Reproduce the data below line for line, with no changes.

[Begin]

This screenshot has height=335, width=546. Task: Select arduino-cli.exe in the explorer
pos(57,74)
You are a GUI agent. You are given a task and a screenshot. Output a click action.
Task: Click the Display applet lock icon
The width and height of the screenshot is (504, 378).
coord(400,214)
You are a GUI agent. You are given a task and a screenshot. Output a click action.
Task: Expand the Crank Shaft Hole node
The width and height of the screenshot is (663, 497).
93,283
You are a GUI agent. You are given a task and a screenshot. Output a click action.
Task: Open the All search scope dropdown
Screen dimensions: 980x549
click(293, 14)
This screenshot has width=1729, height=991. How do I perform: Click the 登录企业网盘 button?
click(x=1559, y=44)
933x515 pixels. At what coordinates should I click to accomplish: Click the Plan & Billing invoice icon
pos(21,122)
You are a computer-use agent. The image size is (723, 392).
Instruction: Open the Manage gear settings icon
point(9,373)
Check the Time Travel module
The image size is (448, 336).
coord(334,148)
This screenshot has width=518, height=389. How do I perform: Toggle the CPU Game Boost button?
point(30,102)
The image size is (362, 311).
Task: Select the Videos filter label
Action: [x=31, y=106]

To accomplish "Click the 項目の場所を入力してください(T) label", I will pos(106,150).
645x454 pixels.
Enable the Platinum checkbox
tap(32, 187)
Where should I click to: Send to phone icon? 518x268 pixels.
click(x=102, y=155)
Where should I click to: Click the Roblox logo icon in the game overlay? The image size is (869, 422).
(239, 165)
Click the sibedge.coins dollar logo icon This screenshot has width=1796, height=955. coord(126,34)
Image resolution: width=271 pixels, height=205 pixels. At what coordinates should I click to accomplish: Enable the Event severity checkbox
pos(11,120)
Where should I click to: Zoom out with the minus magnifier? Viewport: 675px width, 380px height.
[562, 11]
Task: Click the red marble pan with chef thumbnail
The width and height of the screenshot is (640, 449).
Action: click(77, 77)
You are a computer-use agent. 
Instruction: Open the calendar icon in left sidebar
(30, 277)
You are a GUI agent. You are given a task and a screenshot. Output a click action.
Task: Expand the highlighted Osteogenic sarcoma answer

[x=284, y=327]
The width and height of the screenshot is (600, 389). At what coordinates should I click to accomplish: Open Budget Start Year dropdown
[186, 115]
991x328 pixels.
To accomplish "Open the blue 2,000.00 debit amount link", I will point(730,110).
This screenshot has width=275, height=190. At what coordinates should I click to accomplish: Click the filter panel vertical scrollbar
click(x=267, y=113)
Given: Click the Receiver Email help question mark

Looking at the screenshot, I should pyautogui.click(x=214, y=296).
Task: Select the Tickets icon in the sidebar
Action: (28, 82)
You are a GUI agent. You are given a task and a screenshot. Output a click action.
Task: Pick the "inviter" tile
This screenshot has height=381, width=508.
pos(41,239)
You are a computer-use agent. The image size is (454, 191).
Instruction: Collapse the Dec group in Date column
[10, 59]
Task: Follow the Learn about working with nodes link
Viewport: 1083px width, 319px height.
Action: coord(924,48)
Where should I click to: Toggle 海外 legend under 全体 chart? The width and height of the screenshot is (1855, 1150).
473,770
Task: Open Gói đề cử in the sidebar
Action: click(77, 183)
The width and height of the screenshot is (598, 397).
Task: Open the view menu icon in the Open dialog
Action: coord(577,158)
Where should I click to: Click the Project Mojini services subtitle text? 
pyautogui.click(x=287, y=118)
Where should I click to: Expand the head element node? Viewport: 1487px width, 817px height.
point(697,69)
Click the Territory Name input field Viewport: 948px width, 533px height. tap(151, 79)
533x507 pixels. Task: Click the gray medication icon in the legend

[End]

▸ **Result of the task**:
This screenshot has height=335, width=546. Task: Select arduino-cli.exe in the explorer
pos(57,74)
You are a GUI agent. You are given a task and a screenshot. Output a click action.
Task: Click the Display applet lock icon
The width and height of the screenshot is (504, 378).
coord(400,214)
You are a GUI agent. You are given a task and a screenshot. Output a click action.
Task: Expand the Crank Shaft Hole node
The width and height of the screenshot is (663, 497).
93,283
You are a GUI agent. You are given a task and a screenshot. Output a click action.
Task: Open the All search scope dropdown
Screen dimensions: 980x549
click(293, 14)
This screenshot has width=1729, height=991. How do I perform: Click the 登录企业网盘 button?
click(x=1559, y=44)
933x515 pixels. At what coordinates should I click to accomplish: Click the Plan & Billing invoice icon
pos(21,122)
You are a computer-use agent. The image size is (723, 392).
Instruction: Open the Manage gear settings icon
point(9,373)
Check the Time Travel module
The image size is (448, 336).
coord(334,148)
This screenshot has width=518, height=389. How do I perform: Toggle the CPU Game Boost button?
point(30,102)
The image size is (362, 311).
Task: Select the Videos filter label
Action: [x=31, y=106]

To accomplish "Click the 項目の場所を入力してください(T) label", I will pos(106,150).
645x454 pixels.
Enable the Platinum checkbox
tap(32, 187)
Where should I click to: Send to phone icon? 518x268 pixels.
click(x=102, y=155)
Where should I click to: Click the Roblox logo icon in the game overlay? The image size is (869, 422).
(239, 165)
Click the sibedge.coins dollar logo icon This screenshot has width=1796, height=955. coord(126,34)
Image resolution: width=271 pixels, height=205 pixels. At what coordinates should I click to accomplish: Enable the Event severity checkbox
pos(11,120)
Where should I click to: Zoom out with the minus magnifier? Viewport: 675px width, 380px height.
[562, 11]
Task: Click the red marble pan with chef thumbnail
The width and height of the screenshot is (640, 449).
Action: click(77, 77)
You are a computer-use agent. 
Instruction: Open the calendar icon in left sidebar
(30, 277)
You are a GUI agent. You are given a task and a screenshot. Output a click action.
Task: Expand the highlighted Osteogenic sarcoma answer

[x=284, y=327]
The width and height of the screenshot is (600, 389). At what coordinates should I click to accomplish: Open Budget Start Year dropdown
[186, 115]
991x328 pixels.
To accomplish "Open the blue 2,000.00 debit amount link", I will point(730,110).
This screenshot has width=275, height=190. At what coordinates should I click to accomplish: Click the filter panel vertical scrollbar
click(x=267, y=113)
Given: Click the Receiver Email help question mark

Looking at the screenshot, I should pyautogui.click(x=214, y=296).
Task: Select the Tickets icon in the sidebar
Action: (28, 82)
You are a GUI agent. You are given a task and a screenshot. Output a click action.
Task: Pick the "inviter" tile
This screenshot has height=381, width=508.
pos(41,239)
You are a computer-use agent. The image size is (454, 191).
Instruction: Collapse the Dec group in Date column
[10, 59]
Task: Follow the Learn about working with nodes link
Viewport: 1083px width, 319px height.
Action: coord(924,48)
Where should I click to: Toggle 海外 legend under 全体 chart? The width and height of the screenshot is (1855, 1150).
473,770
Task: Open Gói đề cử in the sidebar
Action: click(77, 183)
The width and height of the screenshot is (598, 397).
Task: Open the view menu icon in the Open dialog
Action: coord(577,158)
Where should I click to: Click the Project Mojini services subtitle text? 
pyautogui.click(x=287, y=118)
Where should I click to: Expand the head element node? Viewport: 1487px width, 817px height.
point(697,69)
Click the Territory Name input field Viewport: 948px width, 533px height. tap(151, 79)
533x507 pixels. Task: Click the gray medication icon in the legend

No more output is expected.